## WORK ITEM
For the entries below, return the line holding "Where should I" together with all lines after it, unchanged, and leave every picture out.

## SUPPLIED DATA
# # # #

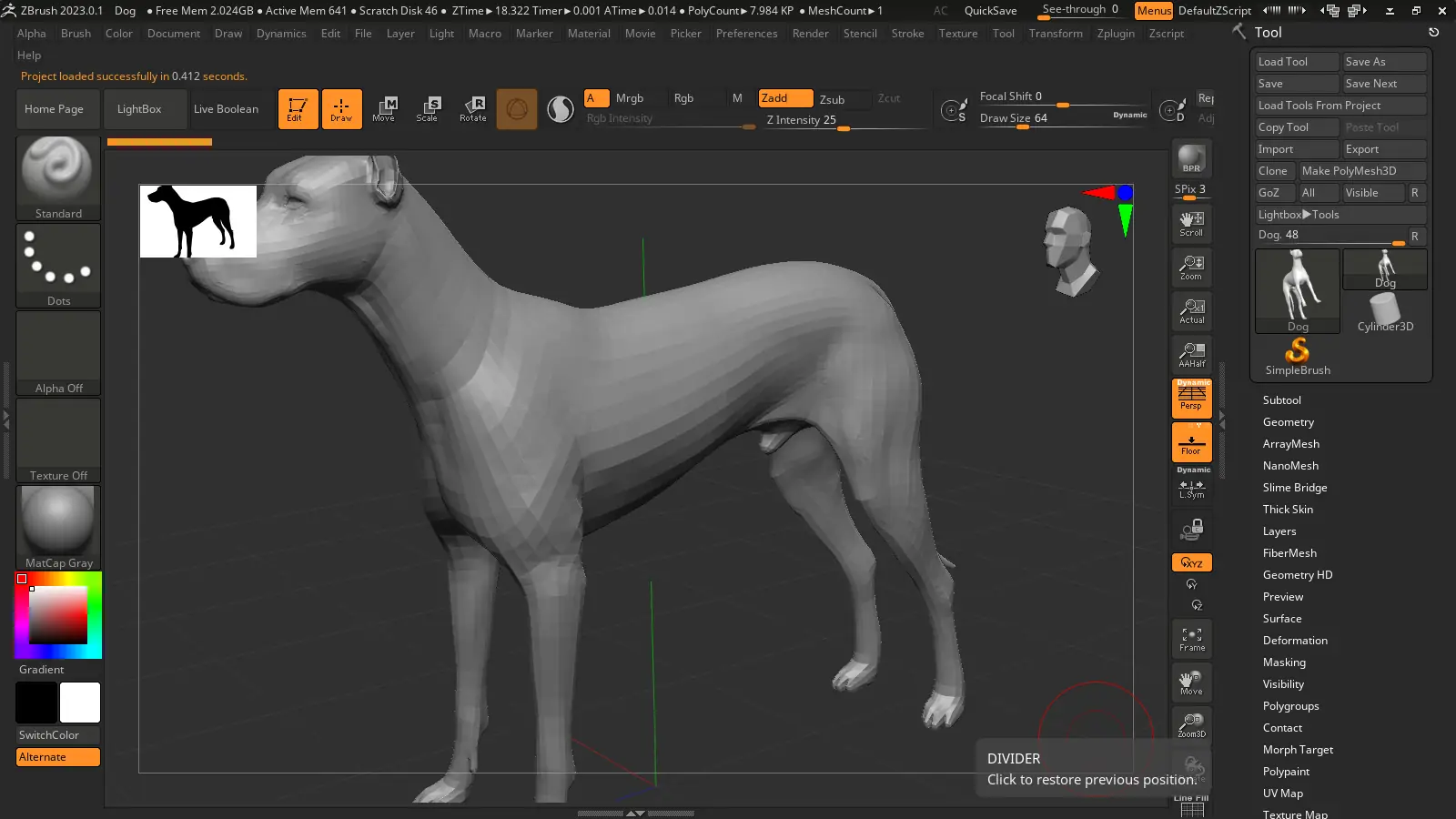Select the Rotate transform tool
Viewport: 1456px width, 819px height.
click(473, 109)
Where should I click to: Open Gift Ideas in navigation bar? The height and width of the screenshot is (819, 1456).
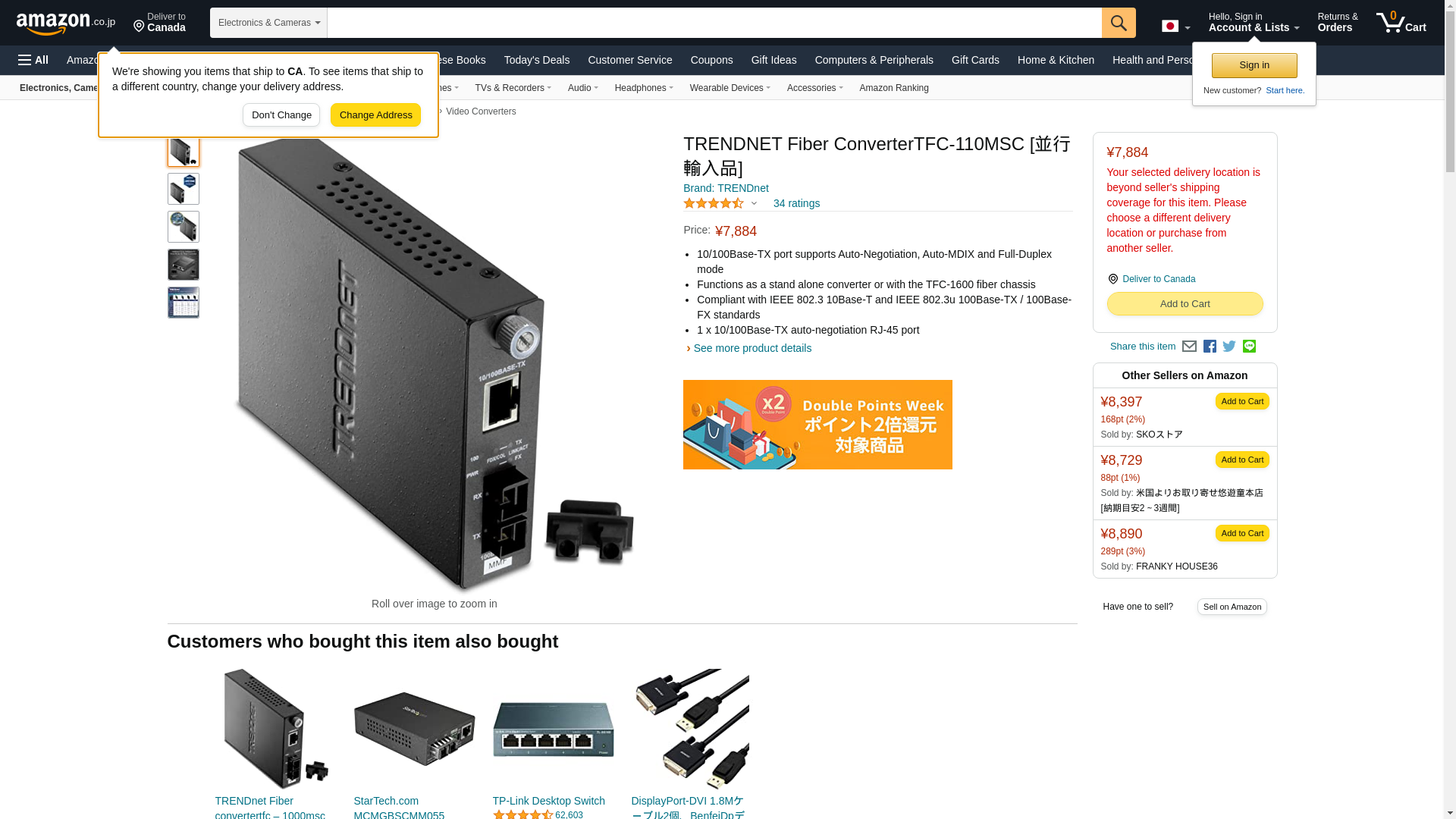pyautogui.click(x=774, y=60)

# # # #

## COMPLETED TASK
Where should I click to: Open Gift Ideas in navigation bar? The height and width of the screenshot is (819, 1456).
pyautogui.click(x=774, y=60)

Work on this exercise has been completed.